In the listing, update the lines from the one containing "Image resolution: width=1366" through the one containing "click(x=16, y=60)", inclusive, replacing "sketch" with "drawing" and leaving everything else unchanged. Return only those lines.

> **Data entries**
....
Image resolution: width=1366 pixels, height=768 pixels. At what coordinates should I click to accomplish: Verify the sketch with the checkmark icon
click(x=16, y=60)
....
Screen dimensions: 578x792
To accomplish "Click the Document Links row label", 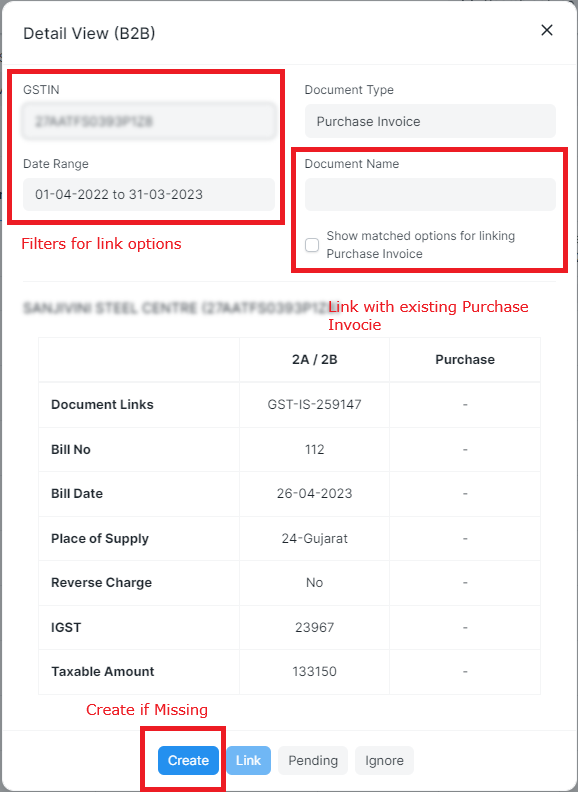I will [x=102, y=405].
....
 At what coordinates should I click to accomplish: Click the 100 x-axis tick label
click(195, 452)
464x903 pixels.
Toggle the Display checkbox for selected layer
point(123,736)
....
> **Answer to this exercise**
Image resolution: width=1366 pixels, height=768 pixels. At what coordinates should I click to accomplish: Verify the drawing with the checkmark icon
click(x=16, y=60)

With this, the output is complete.